Archive for Smuggling
www.guardian.co.uk 12th December 2010
A united effort by police forces in Cameroon, Gabon, the Republic of Congo, and the Central African Republic (CAR) has broken up a highly organised smuggling ring that transported endangered species abroad. Key dealers were arrested and hundreds of kilos of ivory, turtle shells, and animal skins seized. The effort was orchestrated by the Last Great Ape Organisation, a wild-life enforcement NGO, and signals a new step in cross-border cooperation on the subject of endangered species protection. In Cameroon, three dealers were arrested with 17 turtle shells and a 1,000 African grey parrots destined for Nigeria. A policeman was also arrested in suspicion of receiving bribes of £2,000. In Gabon, 16 dealers were arrested with 150 kg of ivory, worth about £90,000. It is thought to have been headed for China, the largest market for such products. It is the first time ivory dealers have been locked away in the country. In the CAR, 7 leopard skins, 2 lion skins, and over 30 kg of ivory were discovered and one dealer taken into custody. Wildlife preservation in central Africa has been difficult in the past due to poor legislation and weak enforcement. Corruption has also been a big problem with all four of the countries fairing poorly in Transparency International’s monitoring of corruption issues.
www.independent.co.uk 1st November 2010
Quoted from source:
‘Five people were arrested and three wild elephants seized as Indian police busted an elephant-smuggling ring in north-eastern Assam, officials said today. Police official PK Dutta said documents seized during the operation showed that the gang had smuggled at least 92 elephants from the north-eastern state to other parts of India over the past five years. Selling elephants is barred under Indian law and even getting permission to move domesticated elephants between states is a lengthy procedure. Nevertheless, authorities say there remains a thriving trade in elephants, with many wealthy landowners in the states of Bihar and Uttar Pradesh buying the animals as status symbols. Authorities said the elephants are usually transported by truck. The smugglers are suspected of colluding with forestry officials, who have checkpoints along the major roads to prevent this type of smuggling. Police investigated the ring after a local conservation group, the Green Heart Nature Club, filed a written complaint last week, Mr Dutta said. After a three-day operation, authorities arrested five people and took custody of the three wild elephants, which did not have the identifying microchip implants required of all domesticated elephants, he said. The group planned to smuggle as many as 10 elephants out in its latest operation, Mr Dutta added. The smugglers regularly captured wild elephants from the forests of Assam, trained them for a year or two, and then claimed they were the offspring of the state’s many domestic elephants, he said. Wildlife authorities in Assam, home to more than 5,000 wild Asiatic elephants, denied the existence of the illegal elephant trade. “We are examining the matter, but I can say there is no smuggling of elephants out of Assam,” said Suresh Chand, the state’s chief wildlife warden.’

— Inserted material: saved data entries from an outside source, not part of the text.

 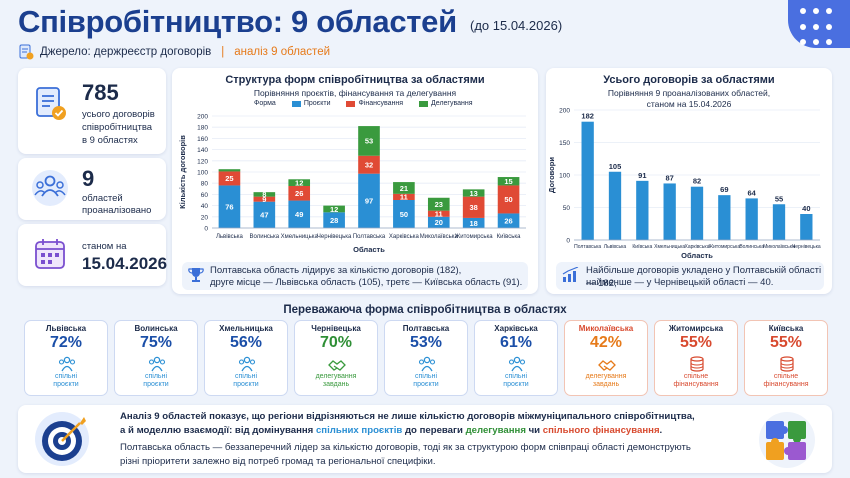 What do you see at coordinates (779, 198) in the screenshot?
I see `totals-value-label: 55` at bounding box center [779, 198].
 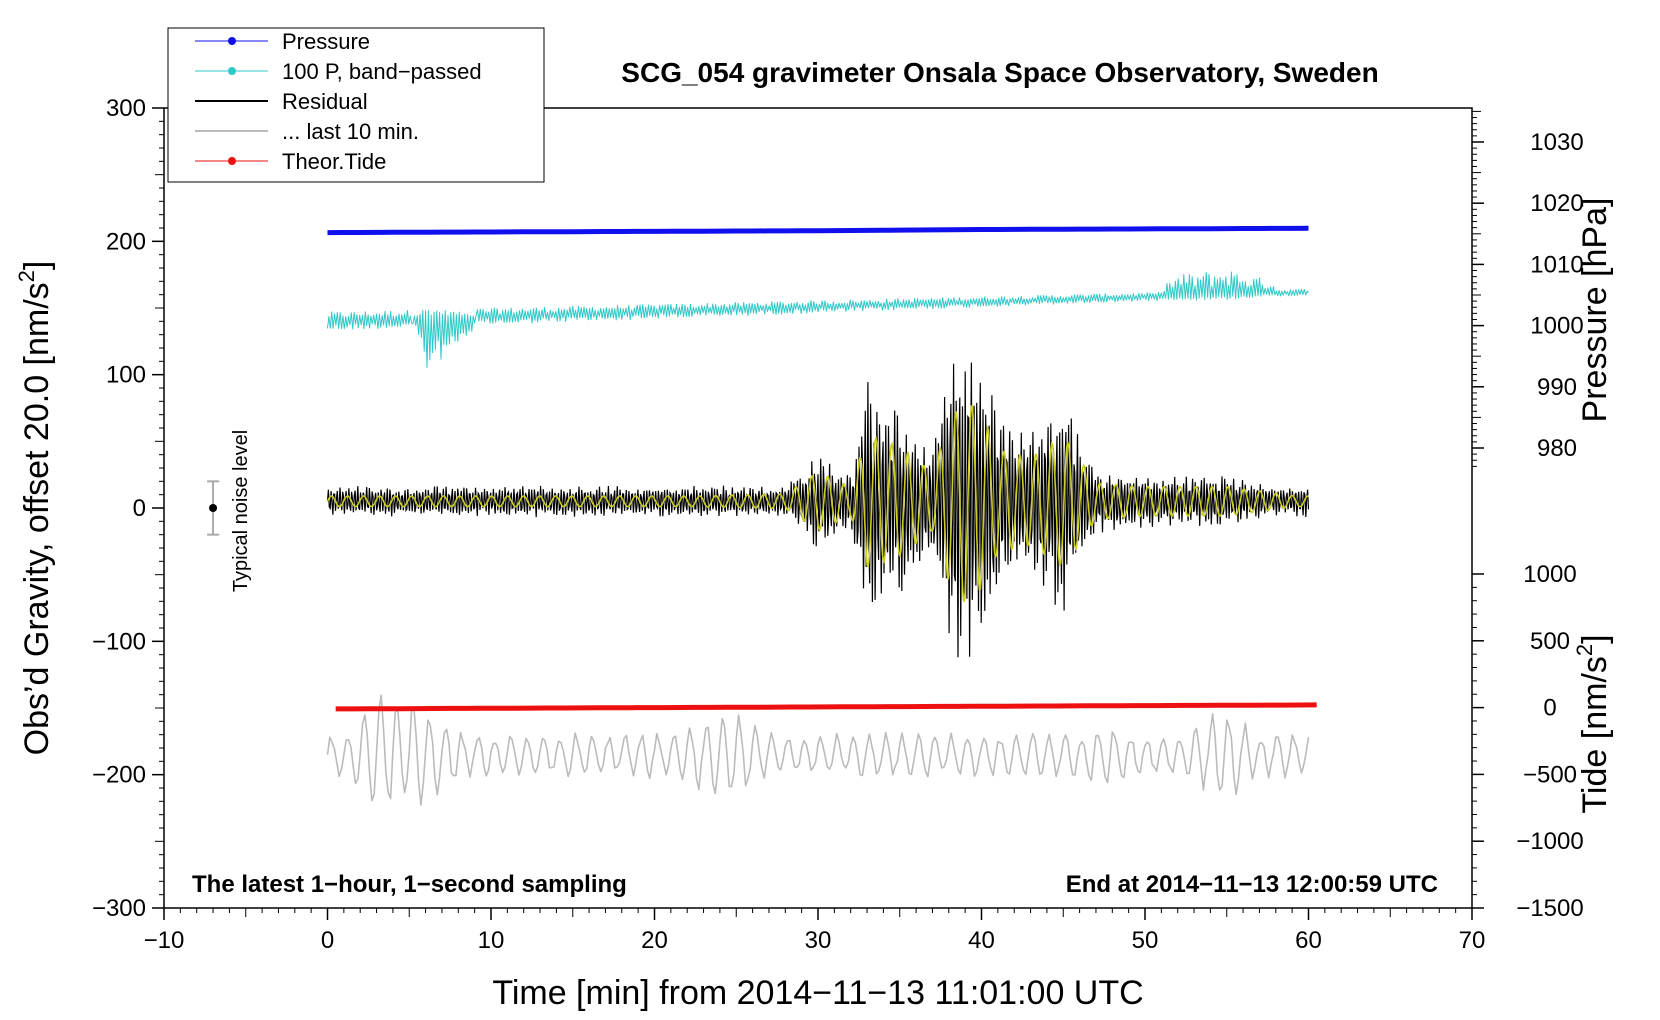 What do you see at coordinates (382, 72) in the screenshot?
I see `legend-label-1: 100 P, band−passed` at bounding box center [382, 72].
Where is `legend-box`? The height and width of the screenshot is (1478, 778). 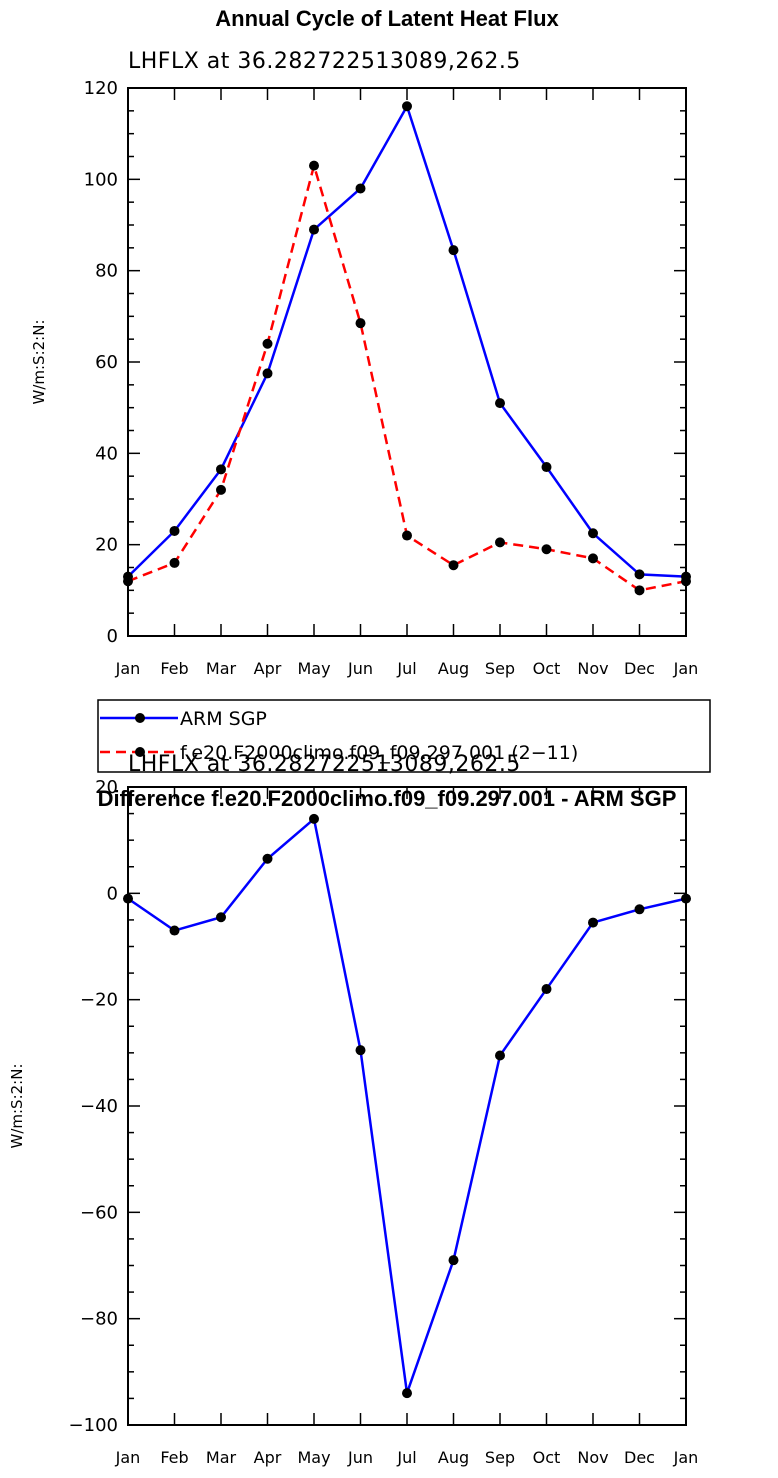 legend-box is located at coordinates (404, 736).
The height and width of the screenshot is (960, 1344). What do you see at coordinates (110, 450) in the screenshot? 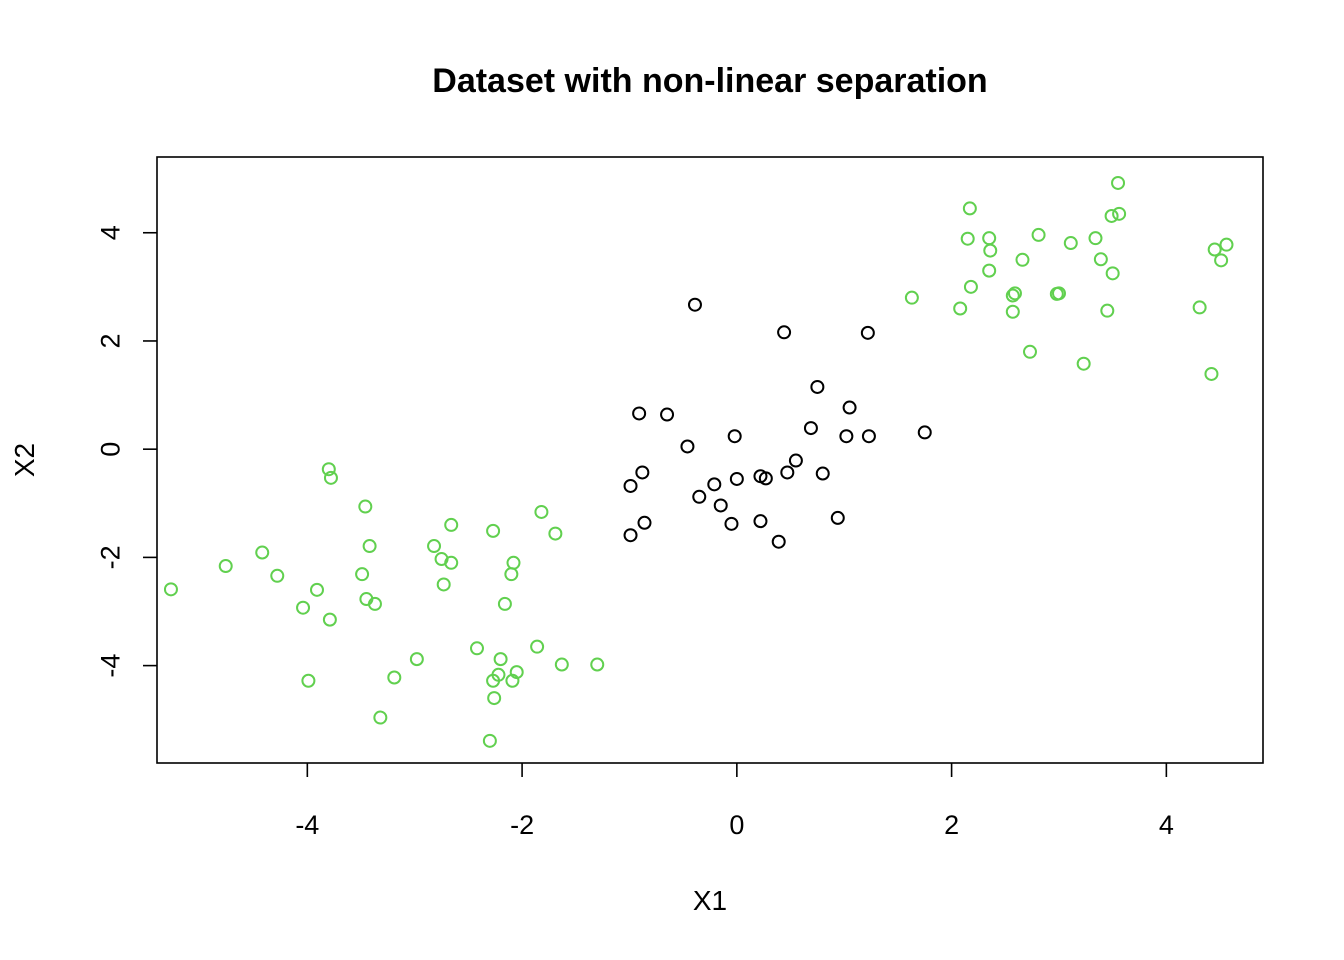
I see `y-tick-label: 0` at bounding box center [110, 450].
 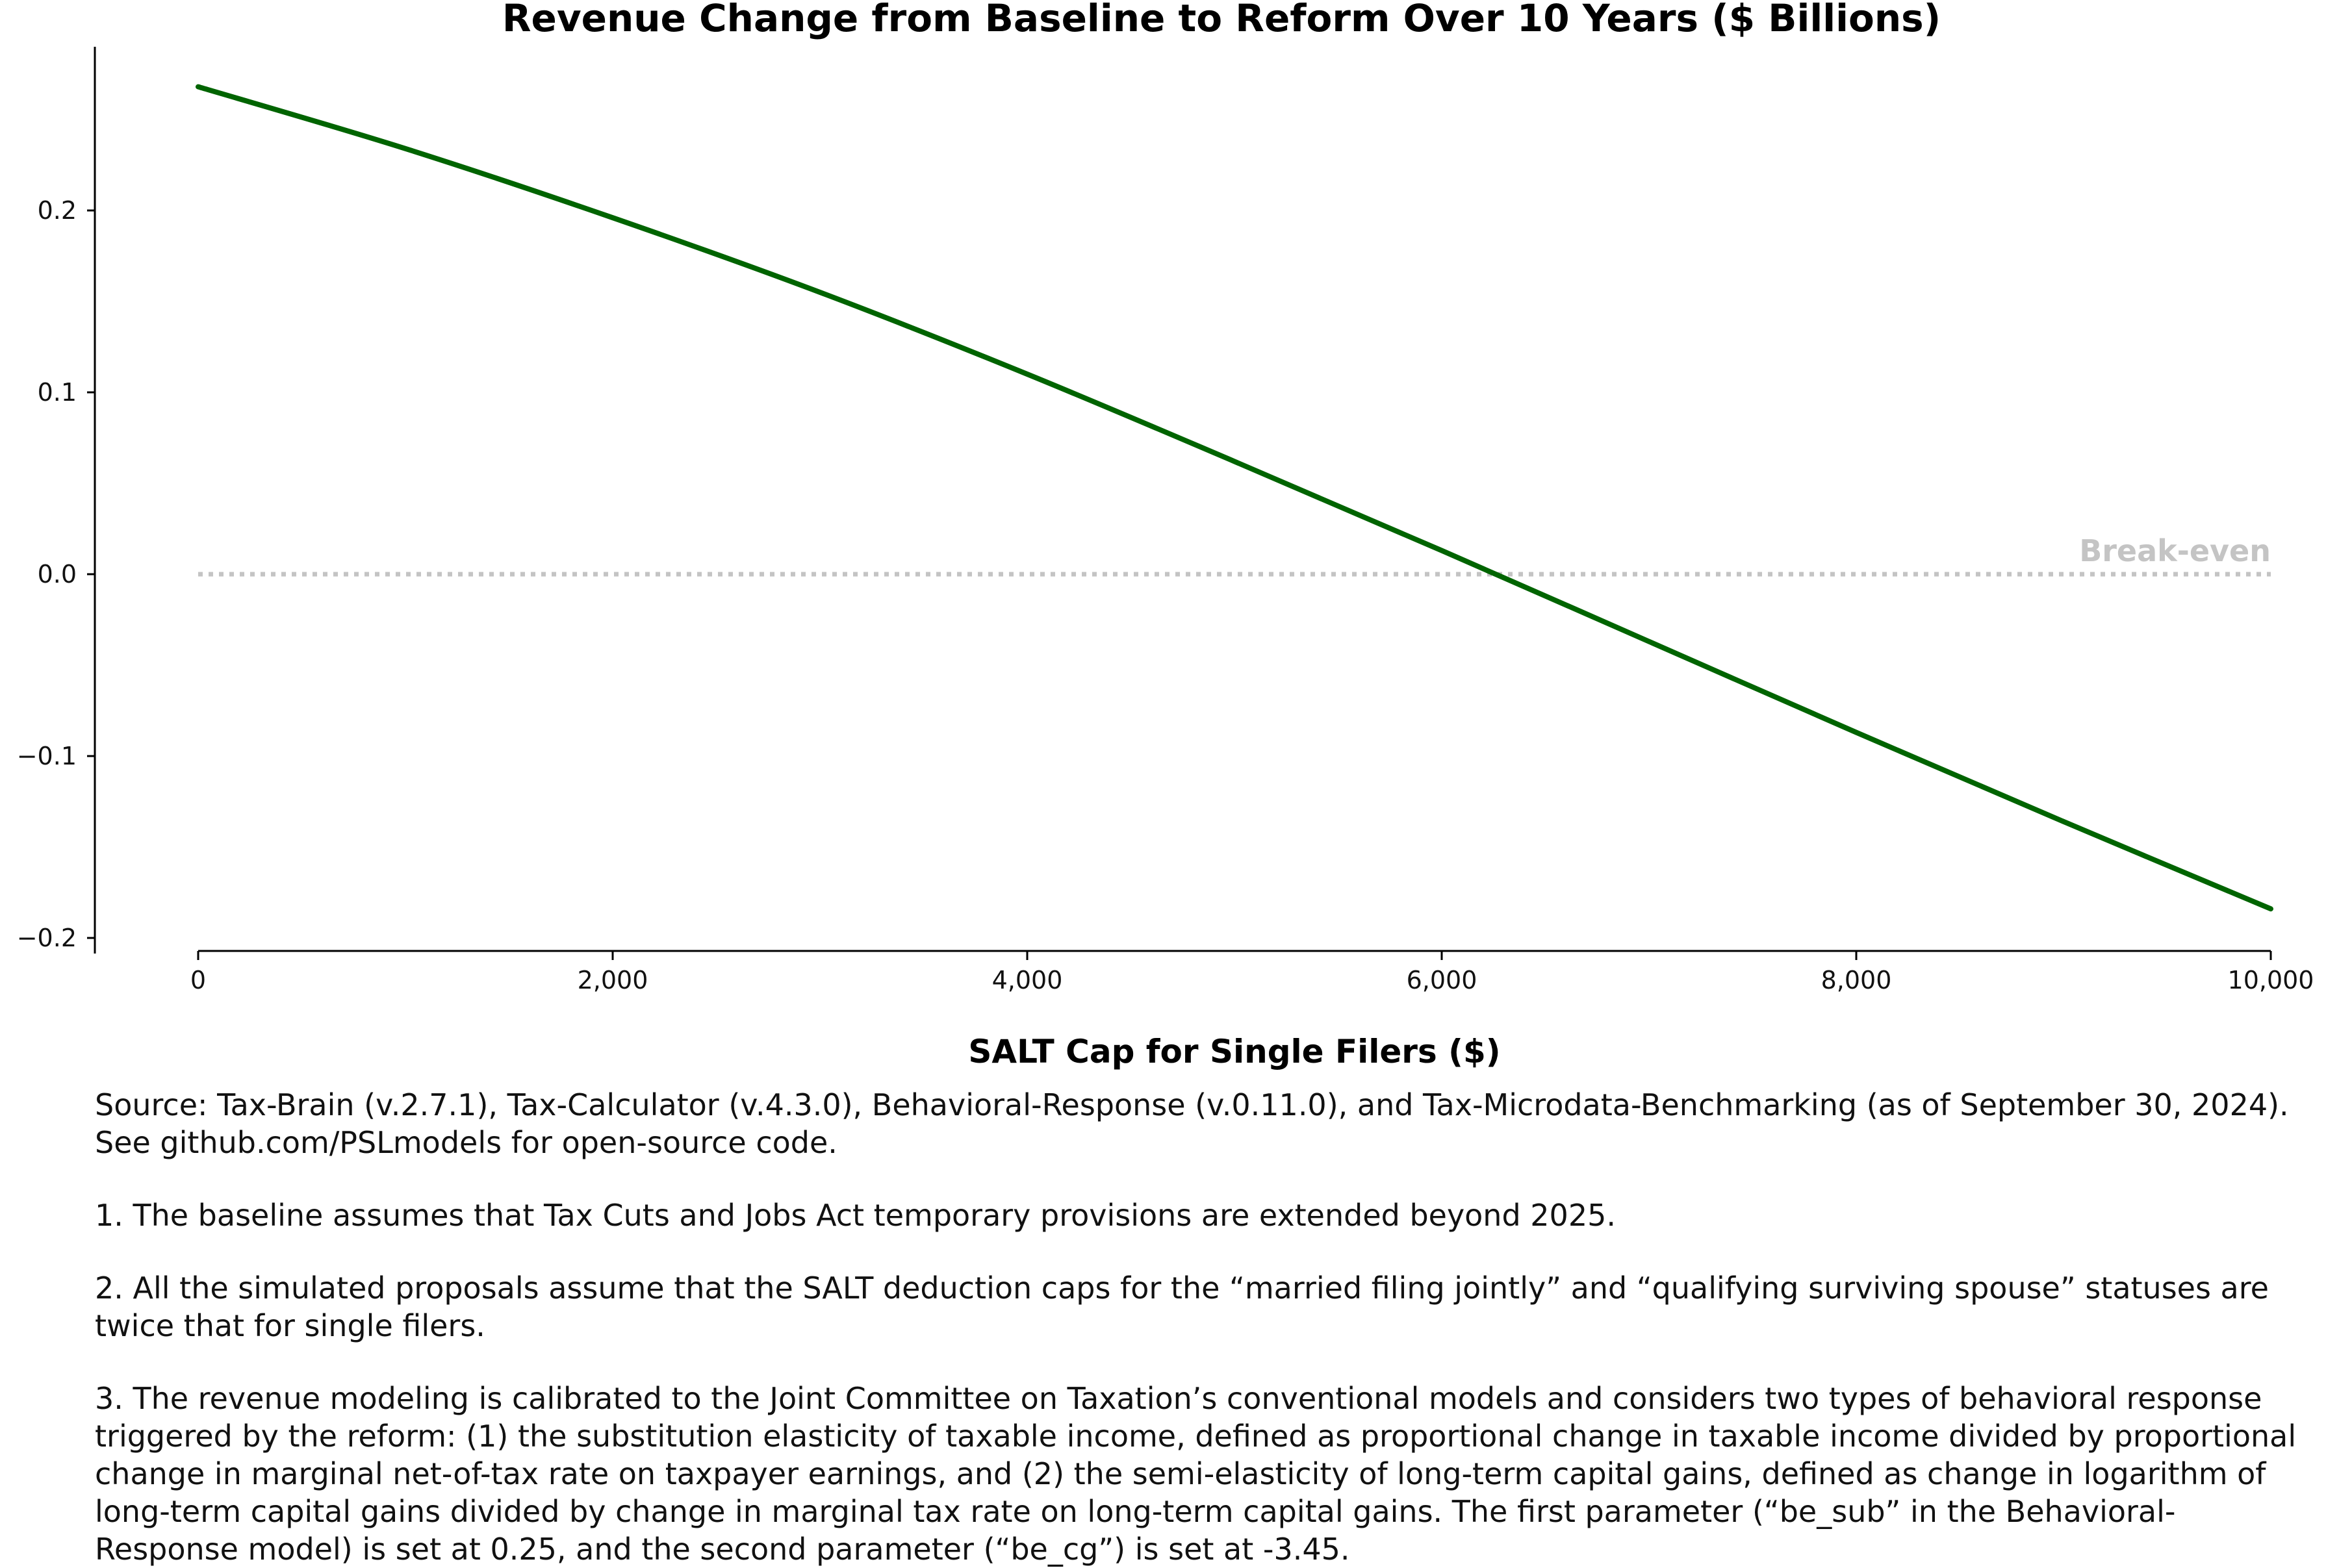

Sources: http://www.bbc.co.uk/news 7th September 2010
A wildlife trafficker known as the ‘Lizard King’ has been jailed in Malaysia following his arrest at Kuala Lumpur Airport with 95 boa constrictors in his luggage. The boas, which are an endangered species, shared the suitcase with two Rhinoceros Vipers and a Matamata Turtle. The creatures had originally come from the island state of Penang but Anson Wong, the smuggler, had managed to pass unhindered onto the first flight of his trip. Mr. Wong has now been sentenced to 6 months in jail and a $61,000 fine. The maximum penalty for such a charge is 7 years in jail and a fine of 5 times Mr. Wong’s. Environmentalist groups, including WWF and Traffic Southeast Asia, have complained about the leniency of the sentence.
In 2001, Mr. Wong was convicted of animal smuggling in the US and sentenced to 71 months in jail.